Enquanto sindicatos e sociedade civil na Europa querem ver mudanças radicais após os fracassos vivenciados durante a pandemia de covid, a maioria dos formuladores de políticas da UE não compartilha desses sentimentos. Durante discussões sobre diretrizes farmacêuticas, o melhor que se ouviu na União Europeia foi uma proposta para encurtar o período em que empresas desfrutam de acesso irrestrito aos novos mercados de medicamentos.
Mesmo anúncios suaves como esses foram contestados por associações regionais de produtores farmacêuticos, que insinuaram que tentativas de enfraquecer o atual enquadramento de propriedade intelectual resultariam no desenvolvimento de menos medicamentos, e colocariam em risco a saúde na Europa.
O que as grandes empresas farmacêuticas não conseguem explicar, em suas declarações, é por que o sistema atual beneficia seus acionistas em detrimento dos interesses da saúde pública. As empresas farmacêuticas conseguem escolher os medicamentos que desejam pesquisar, ignorando condições de saúde que consideram não ser lucrativas o suficiente – resistência antimicrobiana, por exemplo.
Reformular o sistema exigiria criar novas regras. “Poderíamos decidir democraticamente em quais estudos, em quais testes, em qual desenvolvimento queremos investir”, defende Joye.
A tentativa de construir uma infraestrutura farmacêutica pública em toda a Europa é, segundo Jaume Vidal, “uma tentativa de melhorar a situação”. Ele continua: “Temos a necessidade de aproximar as instalações de pesquisa e desenvolvimento das necessidades de saúde, as necessidades de saúde do acesso”.
Mudar a abordagem da Europa para pesquisa e desenvolvimento farmacêutico também demonstraria que a região tem solidariedade com o resto do mundo. Desde o início da pandemia, muitos países do Sul Global lutaram por um sistema mais justo, que permitisse a todos acessar medicamentos e tecnologias essenciais, independentemente de sua renda. Ao longo desse tempo, representantes e instituições europeias, no sentido contrário, defenderam os interesses das grandes farmacêuticas.
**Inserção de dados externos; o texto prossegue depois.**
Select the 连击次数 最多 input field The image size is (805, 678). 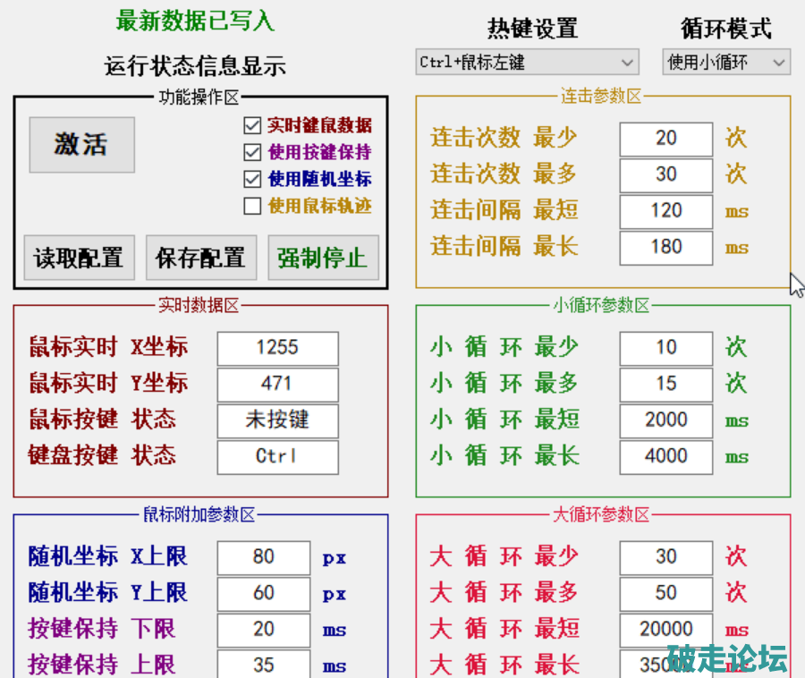point(665,174)
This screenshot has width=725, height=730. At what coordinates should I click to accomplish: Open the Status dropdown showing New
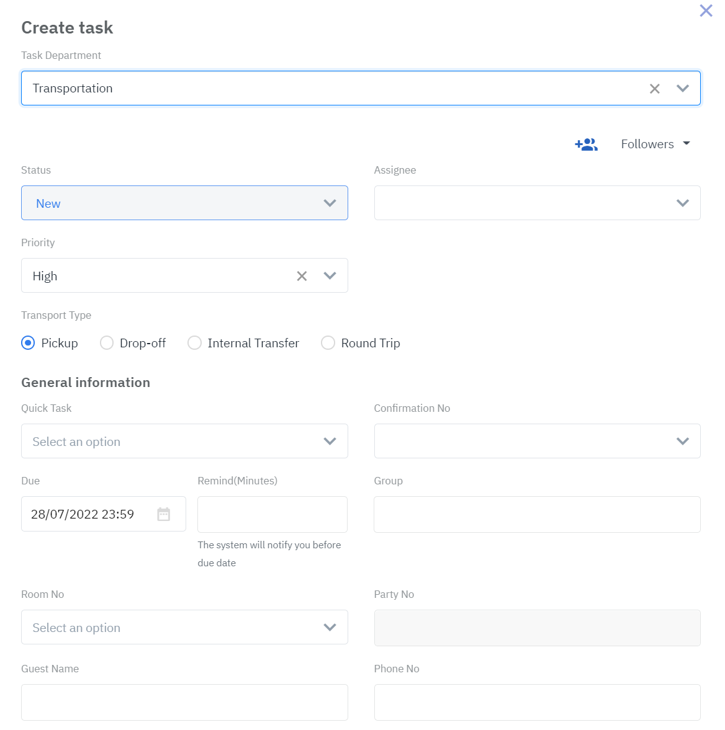(x=184, y=203)
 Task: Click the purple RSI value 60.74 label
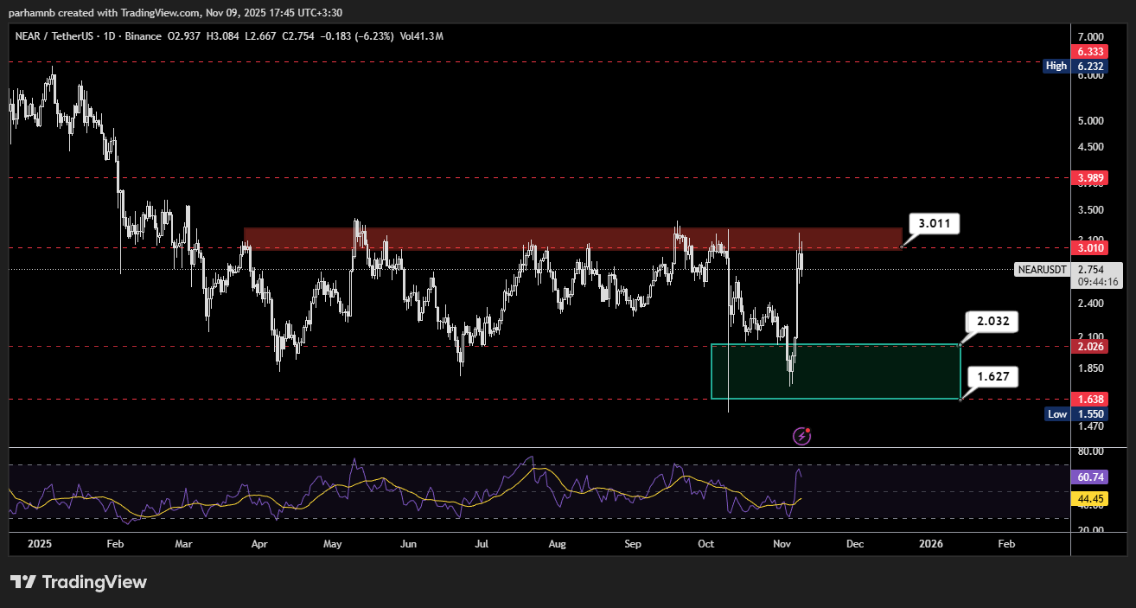click(1087, 477)
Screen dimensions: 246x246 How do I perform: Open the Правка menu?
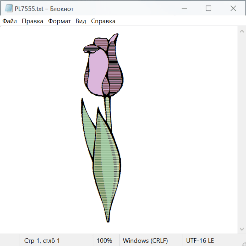point(33,21)
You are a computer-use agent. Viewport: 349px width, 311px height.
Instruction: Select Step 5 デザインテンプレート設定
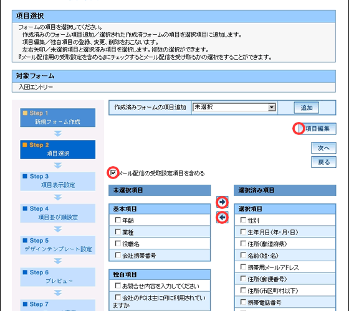58,245
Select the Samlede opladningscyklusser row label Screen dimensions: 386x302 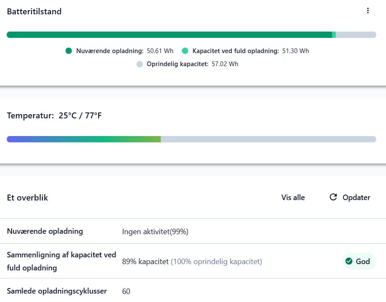[x=57, y=291]
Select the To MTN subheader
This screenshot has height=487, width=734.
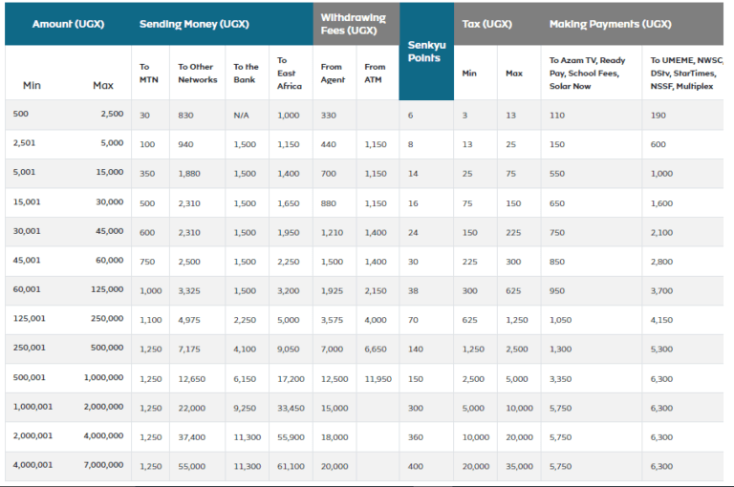(150, 73)
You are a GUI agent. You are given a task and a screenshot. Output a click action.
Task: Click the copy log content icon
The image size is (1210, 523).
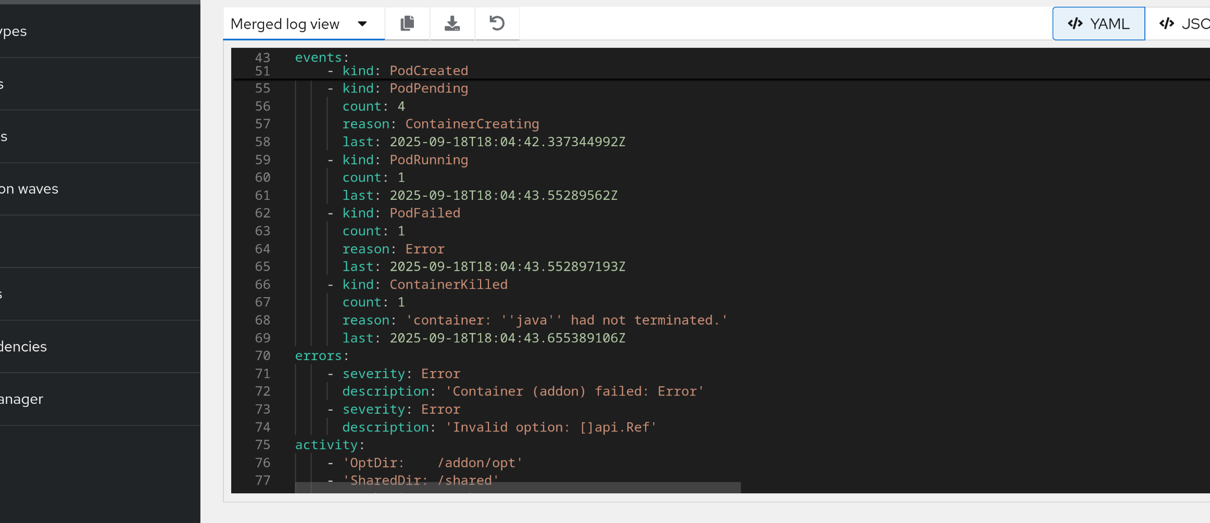[407, 23]
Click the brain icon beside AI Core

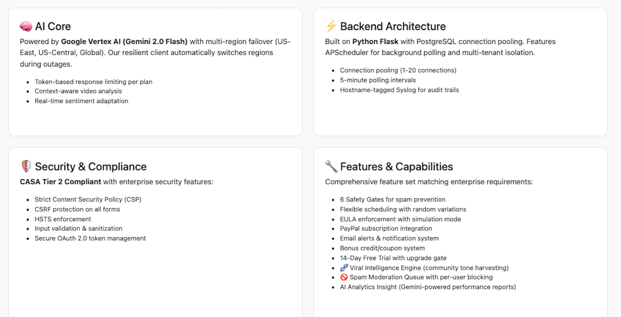[x=26, y=26]
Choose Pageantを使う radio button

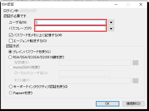click(11, 93)
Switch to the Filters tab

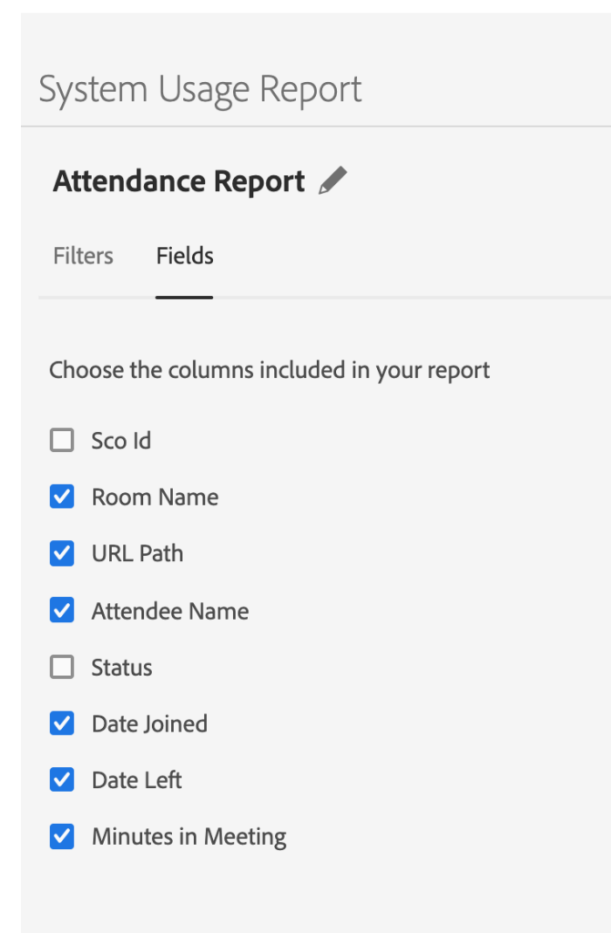point(83,256)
Se essas alianças mudassem, sob pressão dos movimentos populares, a Europa poderia fazer emendas ao menos parciais na abordagem que adotou durante a pandemia. “É um problema de abrangência global. A saúde não é um produto e todos deveriam ter acesso à melhor tecnologia que o conhecimento humano puder produzir”, defende Alan Silva.